Firewall Wizards mailing list archives

RE: NAT Pseudo Security


From: "Sloane, David" <DSloane () vfa com>
Date: Tue, 4 May 2004 12:25:04 -0400

Lee,

How secure are your workstations which access the Internet?  Do users
have limited local-system privileges while accessing the web?  Do you
restrict potentially risky browser functions (Java?  ActiveX?
JavaScript?) at the workstation level?  At a proxy?  Do you have
peer-to-peer applications running outbound traffic from your network?
Do you have remote-control applications running outbound from your
network (VNC, PlaceWare, GoToMyPC)?

If your workstations aren't hardened in some fashion, they'll pick up
all kinds of junk through "normal" web surfing.  If you don't do any
egress filtering, curious/creative/malicious/bored/reckless people will
take risks with the Internet whether or not they mean to.

Even with egress-only access to the Internet, there are plenty of risks
to go around.  On Windows machines, Internet Explorer and Outlook
provide a variety of openings for unsuspecting or reckless users to have
their machine taken over, even with all the patches applied.
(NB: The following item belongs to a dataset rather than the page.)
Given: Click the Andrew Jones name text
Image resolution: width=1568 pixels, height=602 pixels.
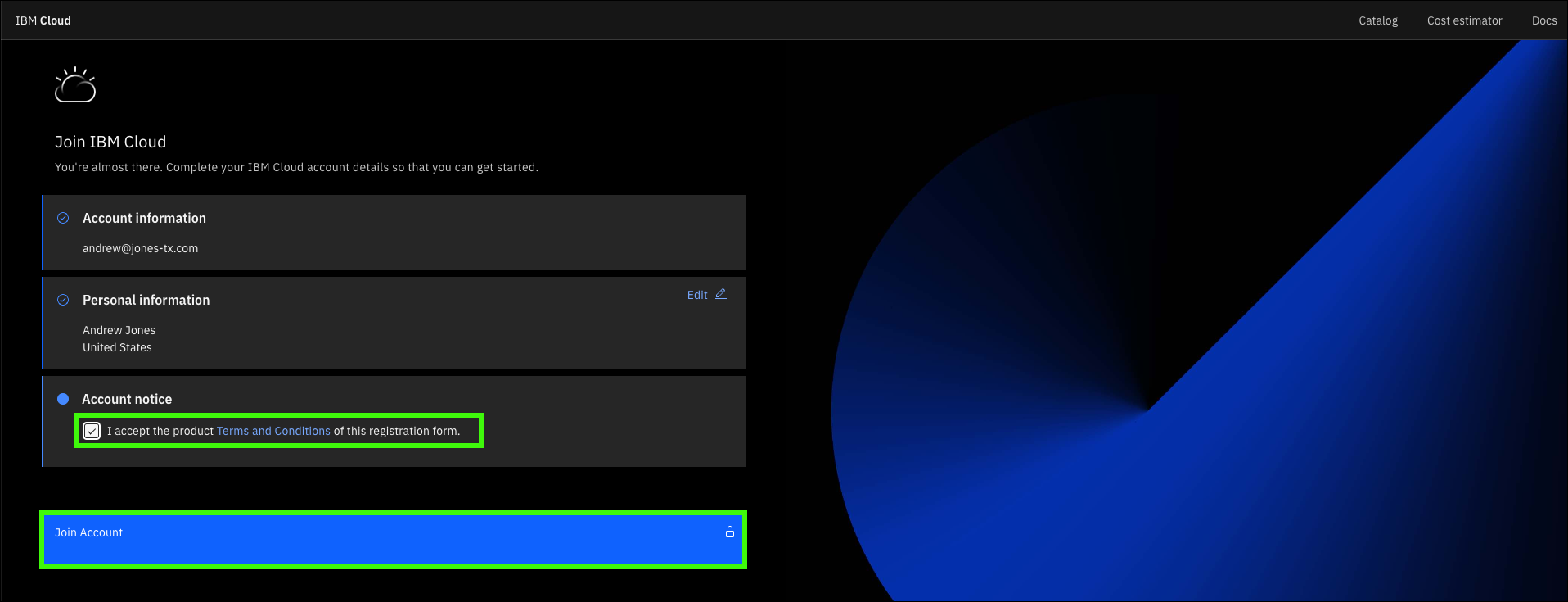Looking at the screenshot, I should tap(119, 330).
Even if you only allow port 80 out, unless you're managing the traffic
or the workstations (or, even better, both) pretty tightly, you'll still
get p2p, streaming media, and remote control applications "tunneling"
out and bringing back all manner of nastiness.

This is why Managed Personal Firewall and Anti-Virus vendors make so
much money - the flaws in  Windows-based systems and the prevalence of
Local-Superuser privileges make bad code very hard to keep out.

So, to your question, a real firewall is one of the cheapest measures
you can take to secure your network.  But it's really just the
beginning.

-David

-----Original Message-----
From: firewall-wizards-admin () honor icsalabs com
[mailto:firewall-wizards-admin () honor icsalabs com] On Behalf Of Lee T.
Christie
Sent: May 04, 2004 10:25 AM
To: firewall-wizards () honor icsalabs com
Subject: [fw-wiz] NAT Pseudo Security


I was wondering what everyone's thoughts were utilizing NAT as your only
security mechanism, for protection from the Internet.  I realize that
NAT was not designed for security purposes.  For instance, if network A
is connecting to the Internet behind a router performing NAT, no
incoming address or port forwarding, what are my risks, from outside
hosts?  The way I see it by implementing a SOHO firewall I gain a)
Ingress and Egress packet control b) Statefull inspection or proxy
inspection c) A potentially hardened OS on the unit d) Logging and
Reporting e) Secure management

My question is how vulnerable would that network be from outside
attacks?  Is there anyway an outside user would be able to utilize
source routing or another mechanism to attack an internally NAT'd host?


Thanks in advance for your responses.